Yeni bir çok disiplinli bilimsel dal: Biyoinformatik ve tıptaki uygulamaları

Biyolojik olarak toplanan bilgilerin sağlıklı bir şekilde değerlendirilmesi sistemler ve olaylar, tıp, biyokimya, kimya, bilişim, matematik ve istatistik ile biyolojinin birleştirilmesinden doğan yeni ve disiplinler arası bir bilim dalı olan biyoenformatik sayesinde mümkündür. Biyoenformatik, bilişim teknolojilerinden yararlanarak sorunları çözmek için temel alır. biyolojik problemler ve biyolojik olayların moleküler düzeyde açıklanmasına yardımcı olur. Biyoenformatik, biyolojik bilgi oluşturmak ve depolamak için veritabanlarının oluşturulmasıdır.
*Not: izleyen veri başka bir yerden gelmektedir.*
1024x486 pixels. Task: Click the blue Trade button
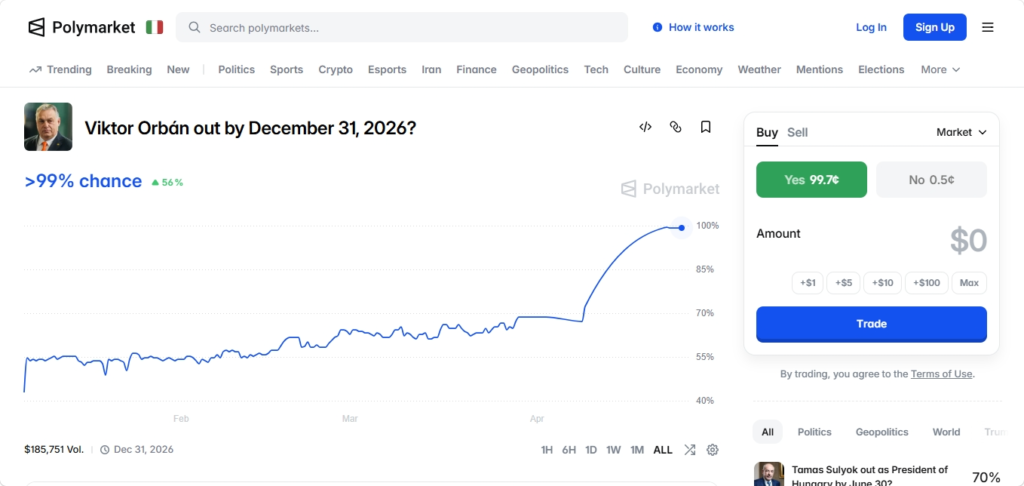(871, 324)

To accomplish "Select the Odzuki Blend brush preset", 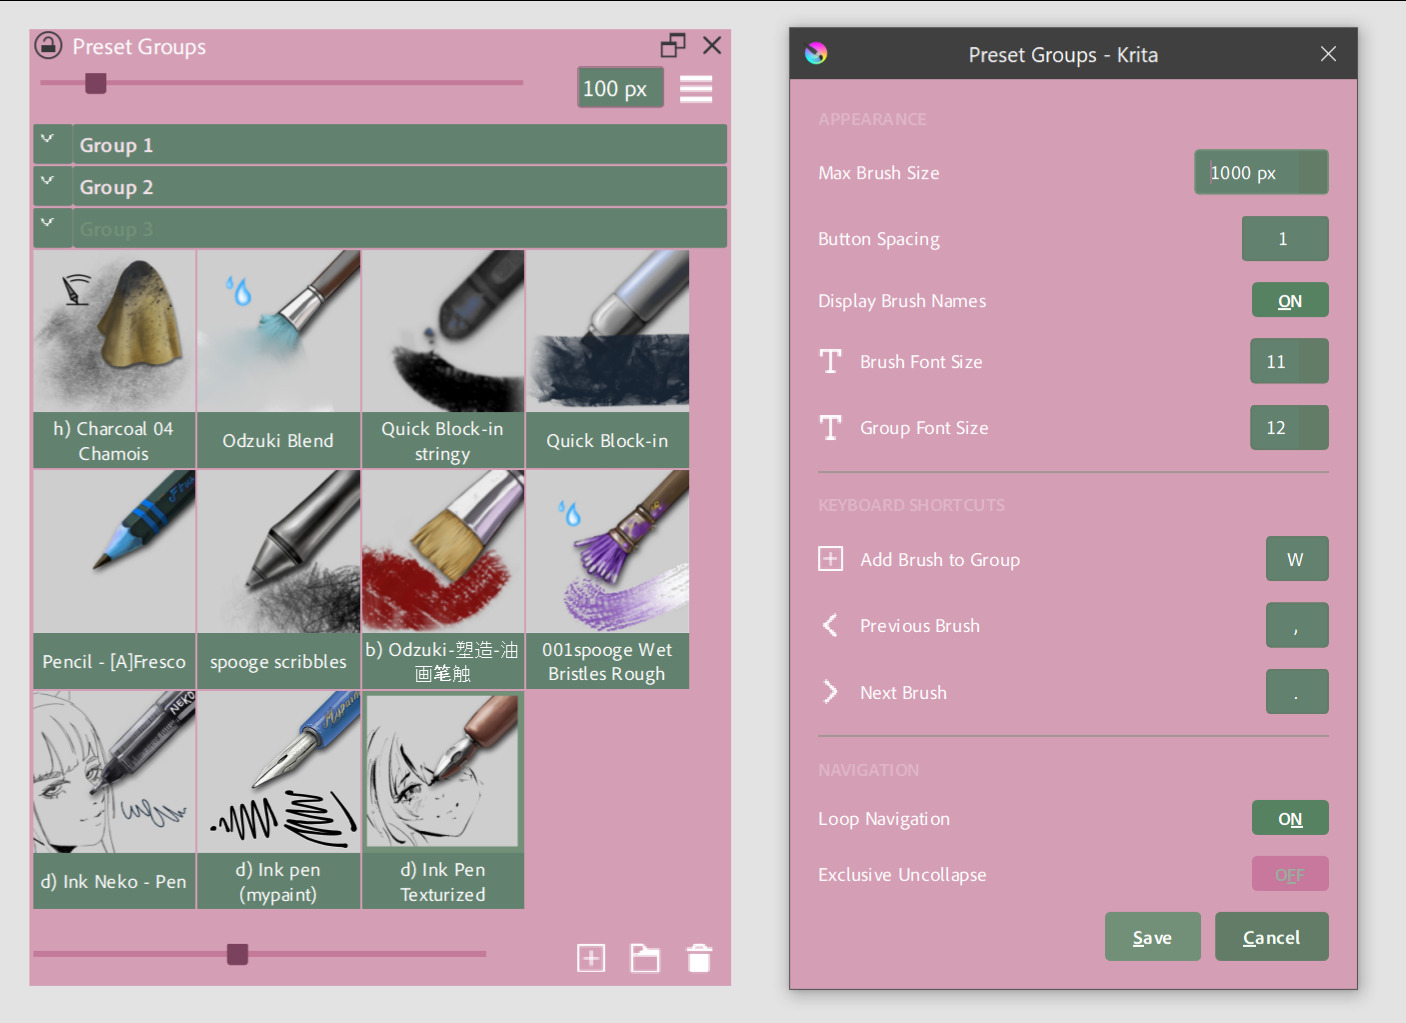I will tap(278, 358).
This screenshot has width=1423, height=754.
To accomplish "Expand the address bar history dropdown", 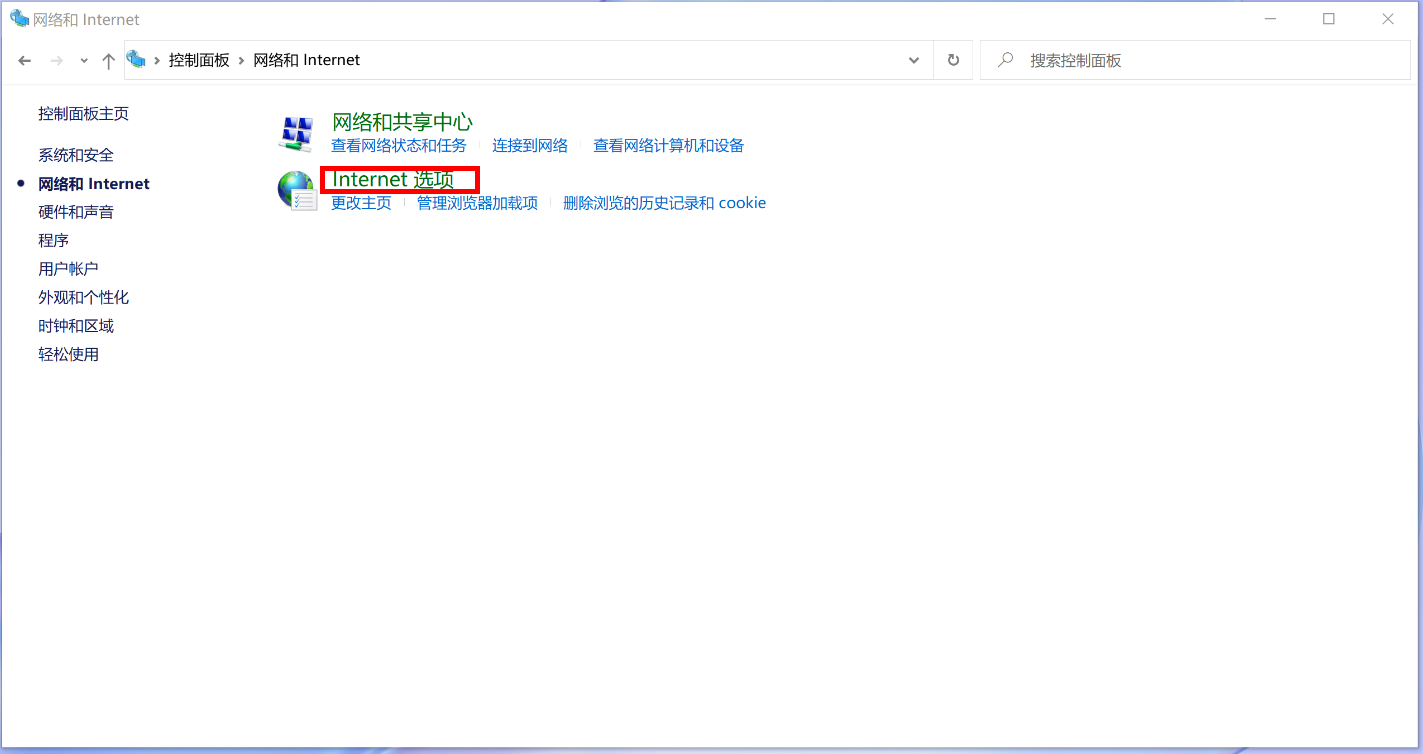I will point(913,60).
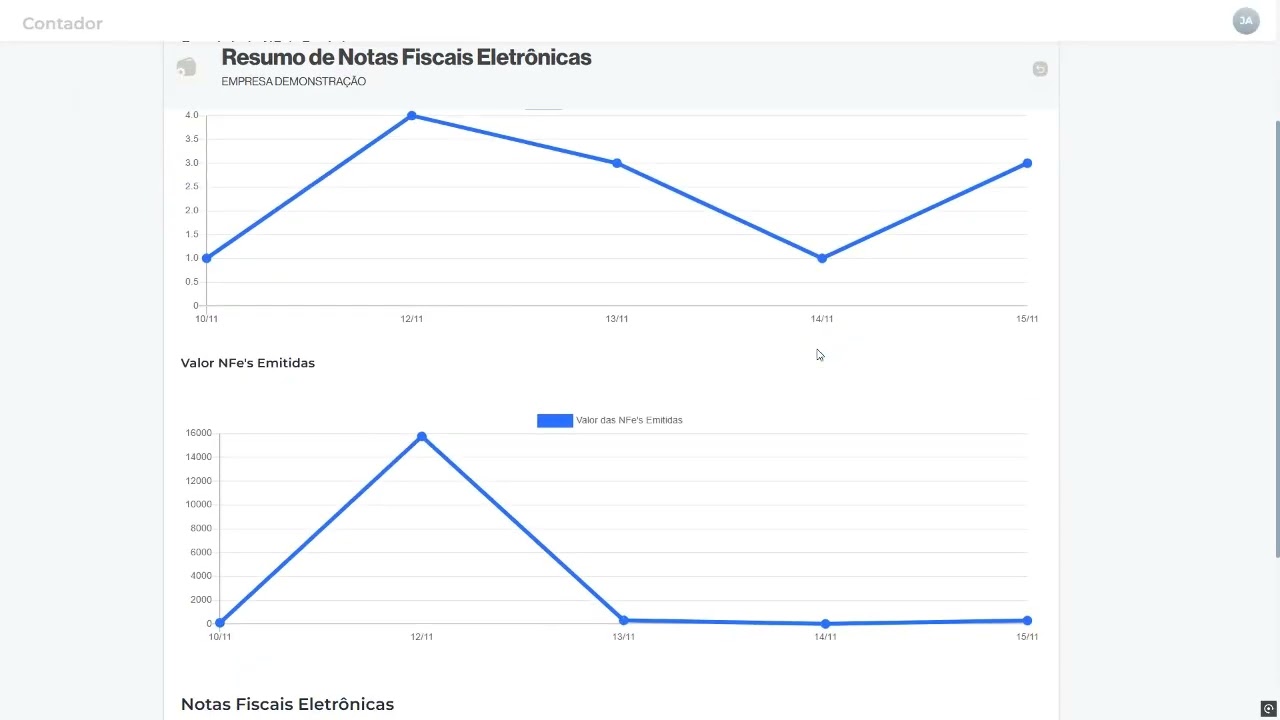The width and height of the screenshot is (1280, 720).
Task: Click the 12/11 peak on the Valor chart
Action: pos(422,437)
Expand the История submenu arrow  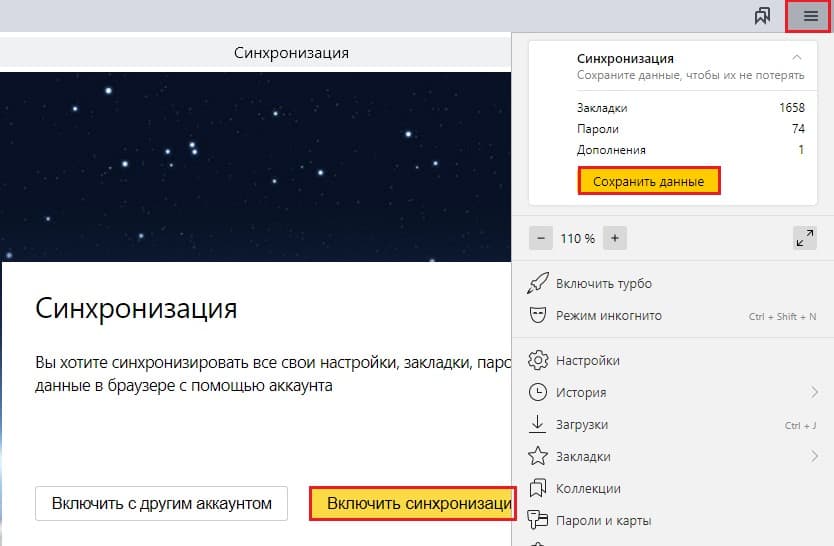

Biyoenformatik tıp bilimlerinde önemli bir rol oynar. Tıp bilimlerindeki son uygulamalar gen ifadesi analizlerine odaklanmıştır. Genel olarak, farklı hastalıklardan etkilenen hücrelerin ifadeleri derlenerek sağlıklı hücrelerin ifadeleriyle karşılaştırılır ve aralarındaki farklar hastalığı teşhis etmek ve hedef ilacı tasarlamak için kullanılır. Bu sayede, ifadeye konu olan proteine ​​bağlanabilecek bileşenler tasarlanabilir ve dahası, ifade düzeyinde değişikliğe neden olan transkripsiyon düzenleyiciler belirlenebilir. Bu bağlamda, mikro-dizi deneylerinin yapılması ve farmakolojik uygulamalarda yanıtın değerlendirilmesi, böylece test edilecek ilaçların toksisitesi hakkında ön bilgi edinilmesi söz konusudur. Bu derlemede,
çok yeni bir bilim dalı olan biyoenformatiğin tıp ve farmakolojideki kullanımını açıklamaya çalıştık.